[Dataset entries]
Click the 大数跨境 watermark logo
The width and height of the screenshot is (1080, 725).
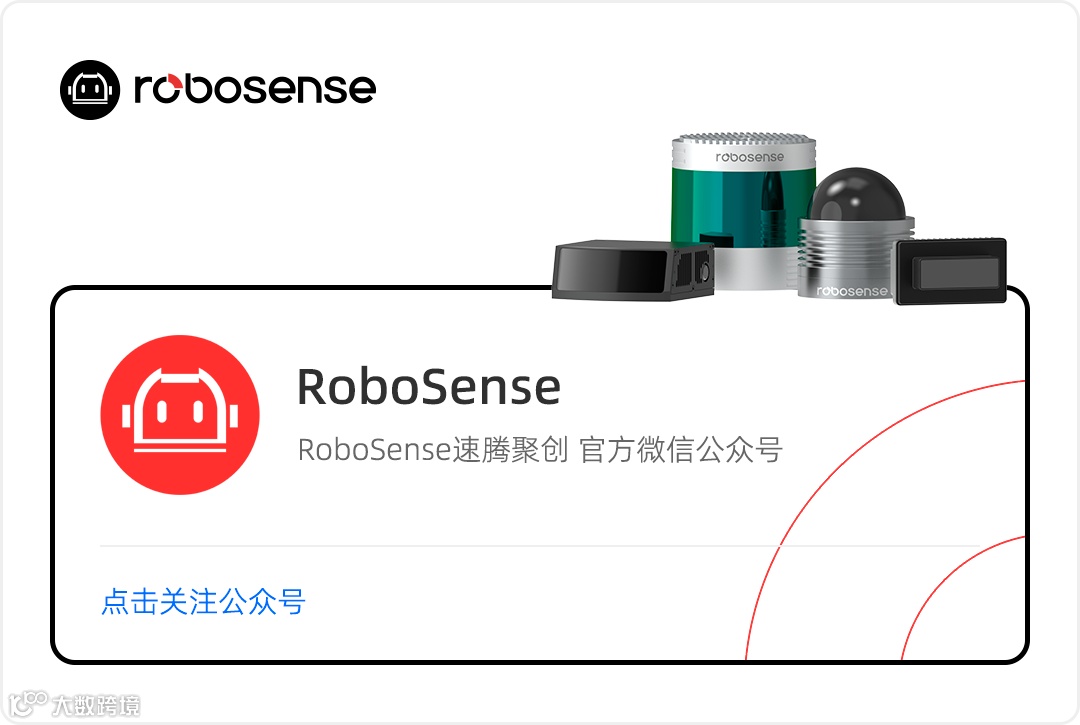pyautogui.click(x=28, y=704)
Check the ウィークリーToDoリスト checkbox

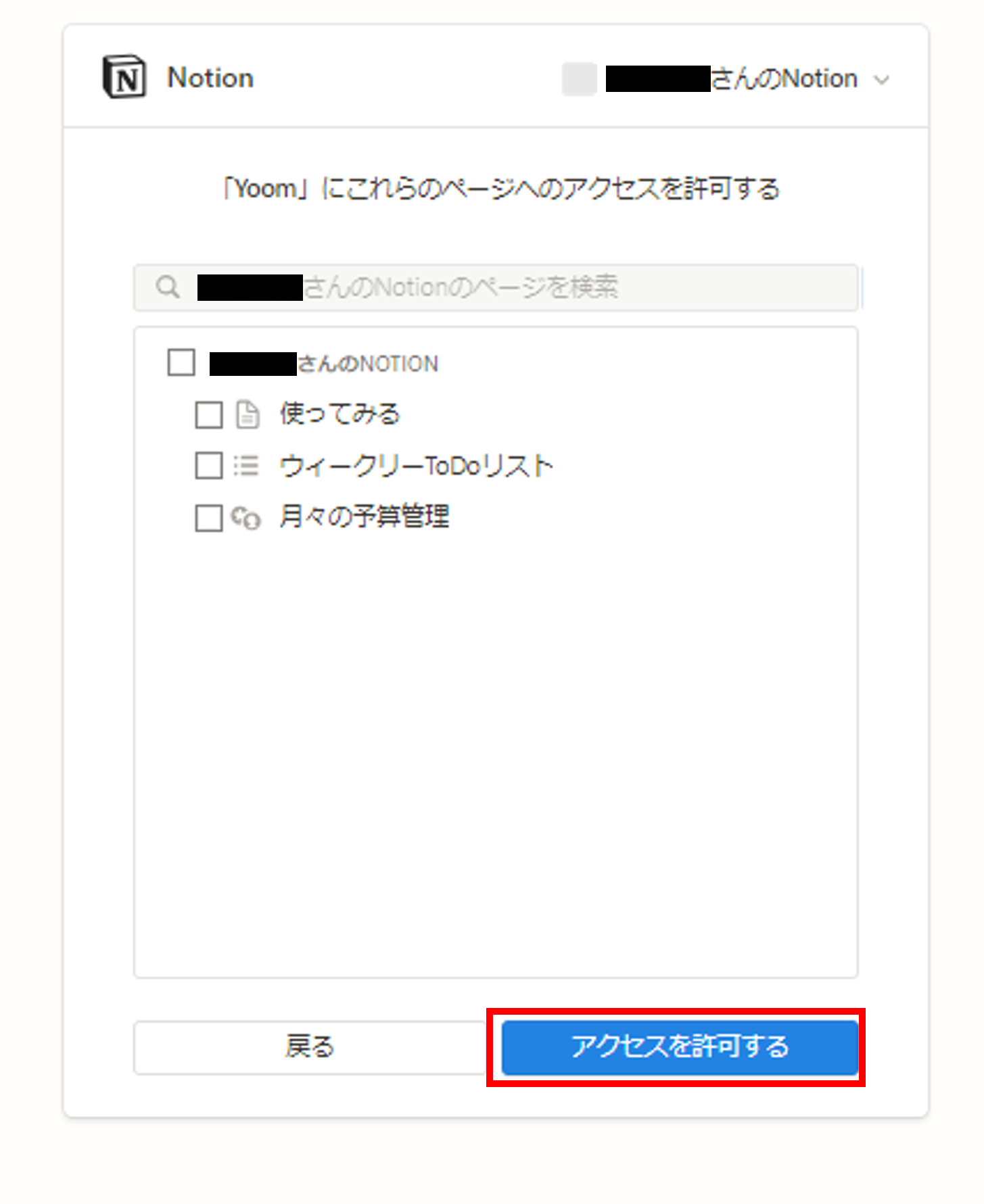(x=208, y=466)
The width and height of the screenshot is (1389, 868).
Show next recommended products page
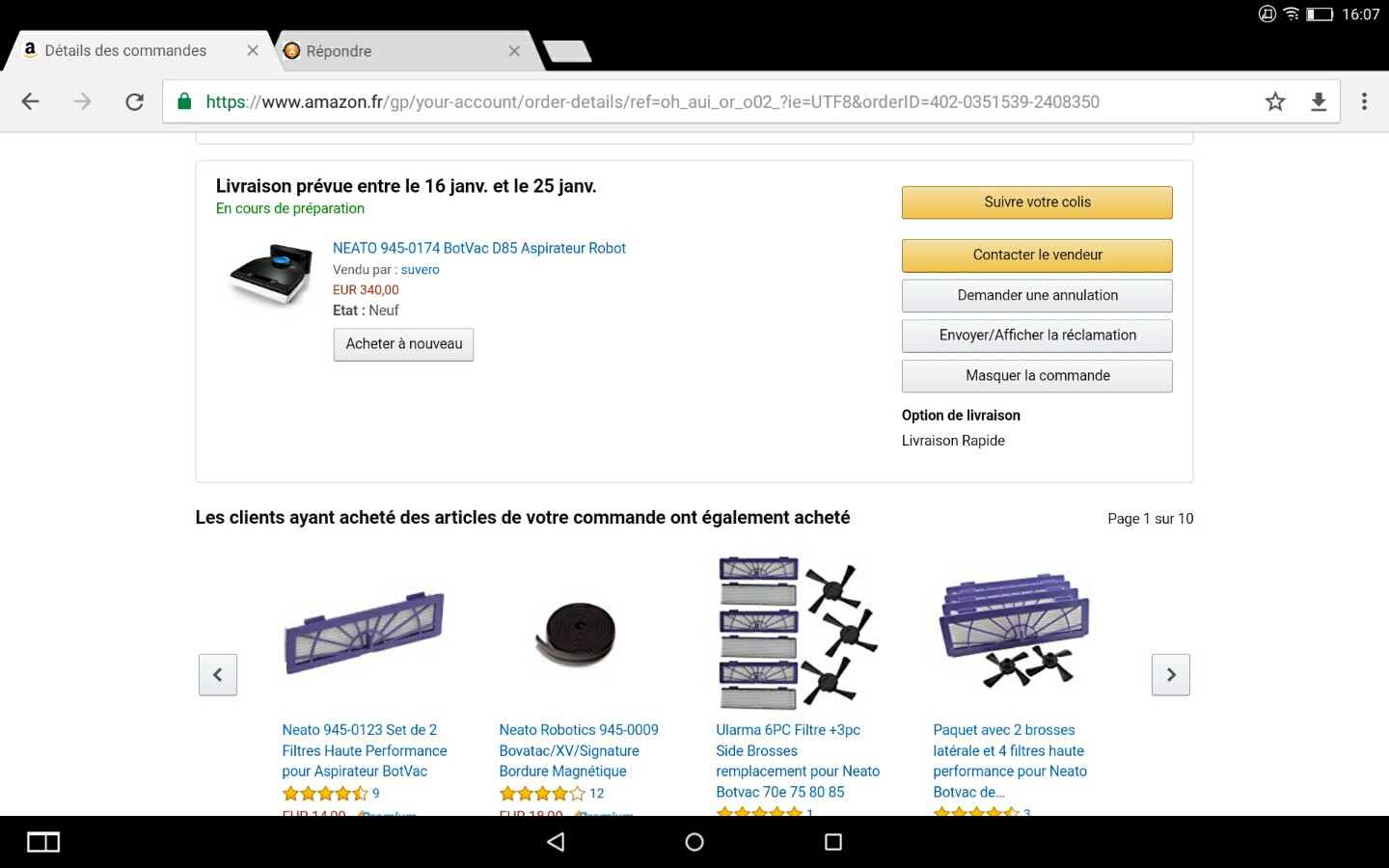click(x=1171, y=675)
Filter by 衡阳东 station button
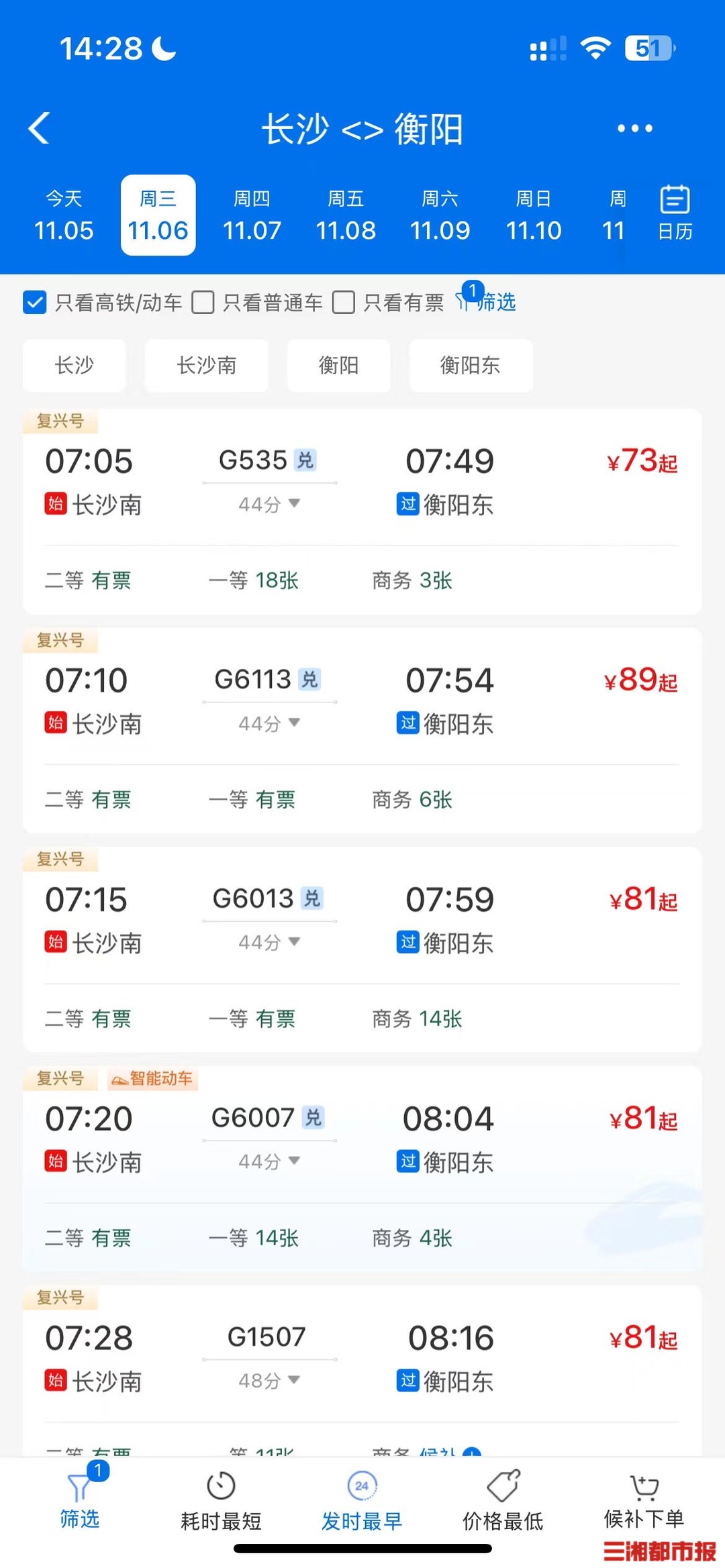Viewport: 725px width, 1568px height. 470,366
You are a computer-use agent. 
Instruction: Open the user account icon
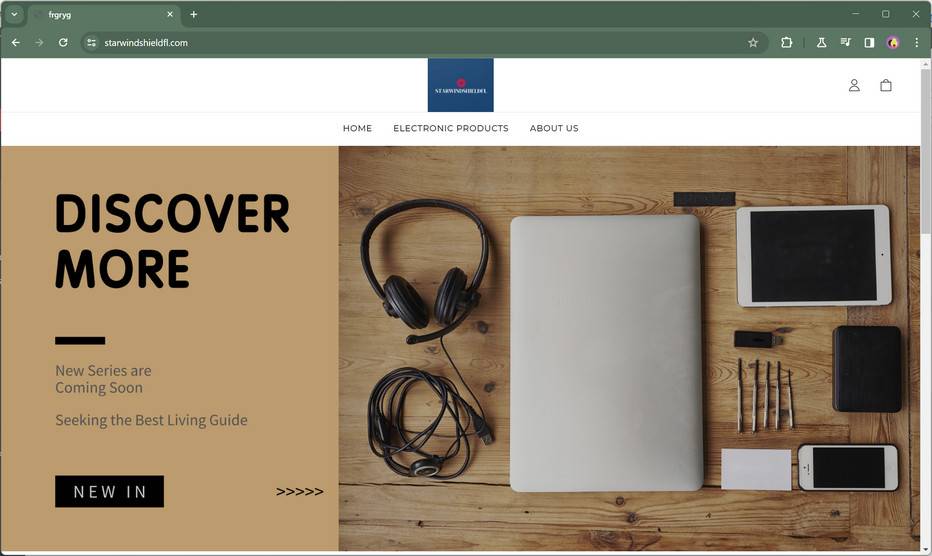pos(854,85)
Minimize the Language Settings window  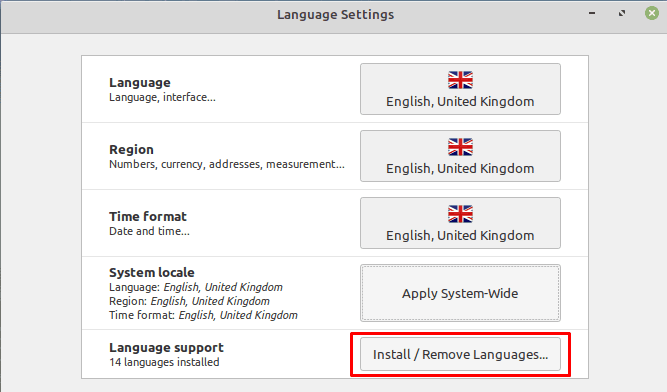[x=592, y=13]
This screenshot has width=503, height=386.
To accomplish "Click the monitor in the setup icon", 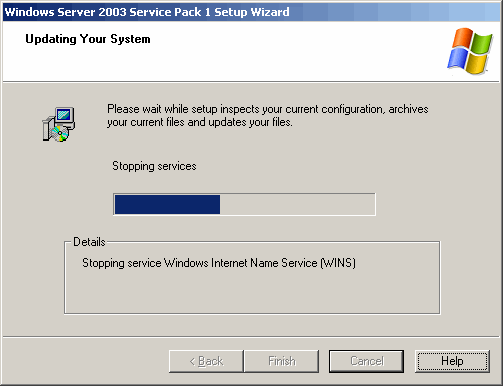I will [x=65, y=116].
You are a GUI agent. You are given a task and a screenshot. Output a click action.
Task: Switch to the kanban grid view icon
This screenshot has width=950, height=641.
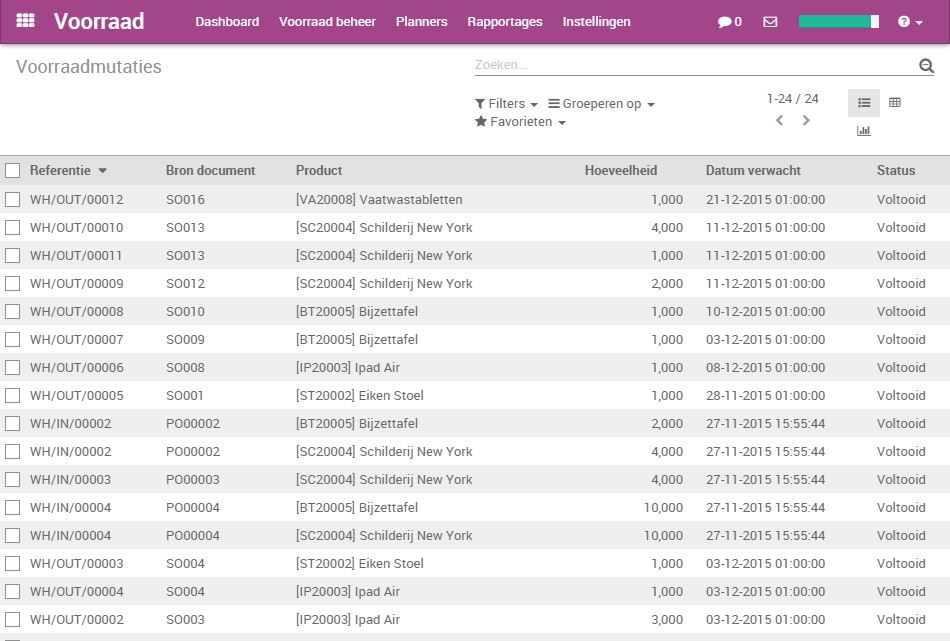tap(893, 102)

_What you should do_. Could you transcribe exactly the lines from the one with "You are a GUI" through the end of the data, both ends included, and nothing else, skipping the pictures?

_Exercise result_.
You are a GUI agent. You are given a task and a screenshot. Output a click action.
Task: Switch to the kanban grid view icon
This screenshot has width=950, height=641.
tap(893, 102)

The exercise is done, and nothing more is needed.